The Atoka Agreement as it was enacted into law, provided not only for the allotment of so many acres of land in severalty to all those Indians found to be lawfully entitled to be on the Choctaw membership rolls, but it also provided for the distribution to such members of the tribe, of other tribal property. The other tribal property referred to, consisted of the oil, mineral and gas rights, proceeds from the later sale of unallotted lands, and rentals of various kinds. The proceeds from such unallotted property were to be held in the name of the tribe until distribution per capita could be made. We believe that the Choctaws whose names appeared on the rolls when they were closed in 1907, were at that time vested with an interest in that undistributed property, as well as with title to the real estate actually allotted to them. The fact that distribution had not been made and nominal title to the undistributed property was still held by the tribe, did not prevent the members from being vested with enforceable rights in that property, one of which was the right to receive their proportionate shares per capita of the income from that property or from the proceeds upon liquidation of any portion of it by later sale. We think the appellants are correct in saying that Congress could not destroy or diminish that interest of the persons on the rolls on March 4, 1907 in violation of the Atoka Agreement without rendering the United States liable for such breach of the agreement.

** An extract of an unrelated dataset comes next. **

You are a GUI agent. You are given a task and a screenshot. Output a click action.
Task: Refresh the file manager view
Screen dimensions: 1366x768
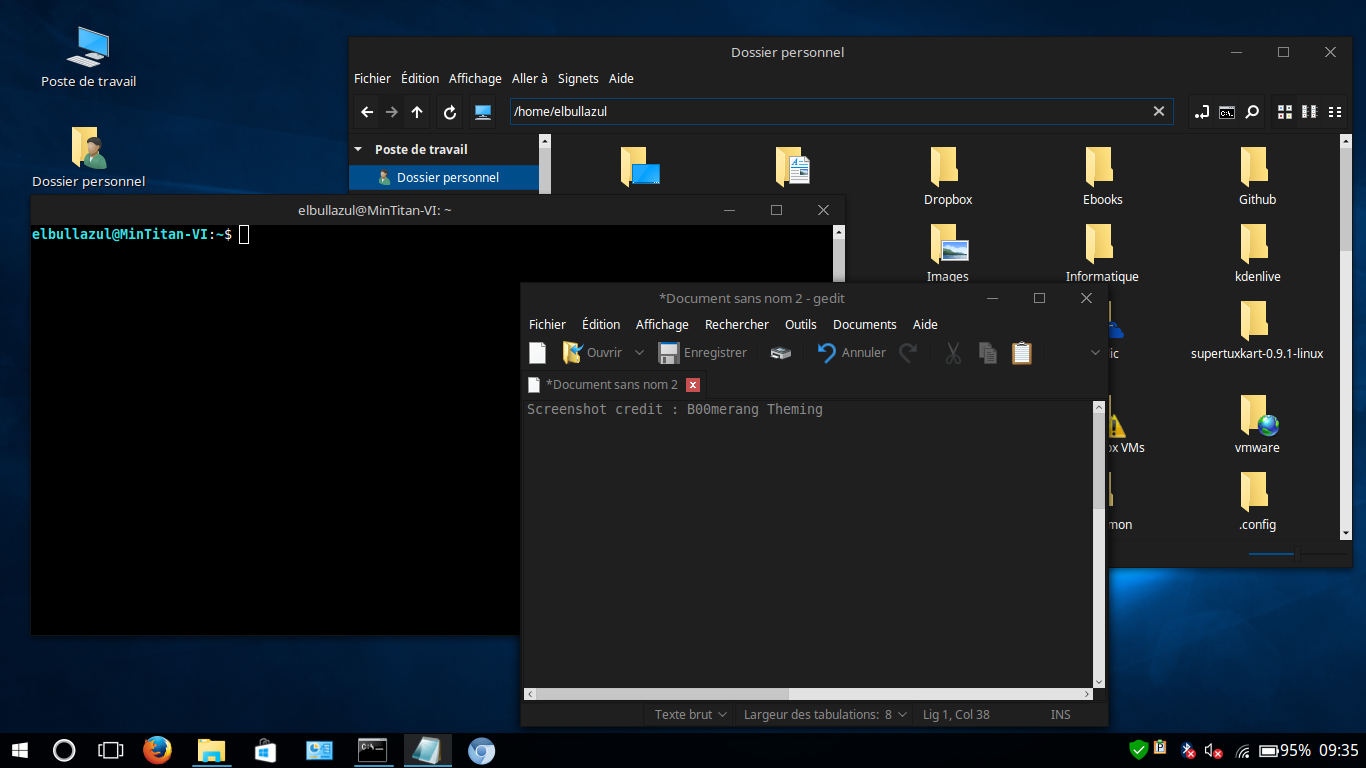pos(448,112)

Gritts v. Fisher, supra; see Sections 16 and 17 of the Act of April 26, 1906 ( 34 Stat. 137, 143, 144), which provide that money from the sale of unallotted lands and money from other sources should be deposited in the United States Treasury to the credit of the Choctaw tribe for later distribution per capita to members named in the finally approved rolls; see also Act of June 21, 1906 ( 34 Stat. 325, 341, 342).

The next question is whether the Act of August 1, 1914, did destroy or diminish this vested interest in violation of the Atoka Agreement.

In order to determine the exact nature of what was done by the Act of August 1, 1914, it is necessary to turn briefly to the legislative history of that section of the act which authorized the Secretary of the Interior to enroll on the Choctaw (among others) roll the persons enumerated in Senate Document No. 478, and provided for the payment to such persons of a sum equal to twice the appraised value of the allotment which had been made to other enrolled members of the tribe.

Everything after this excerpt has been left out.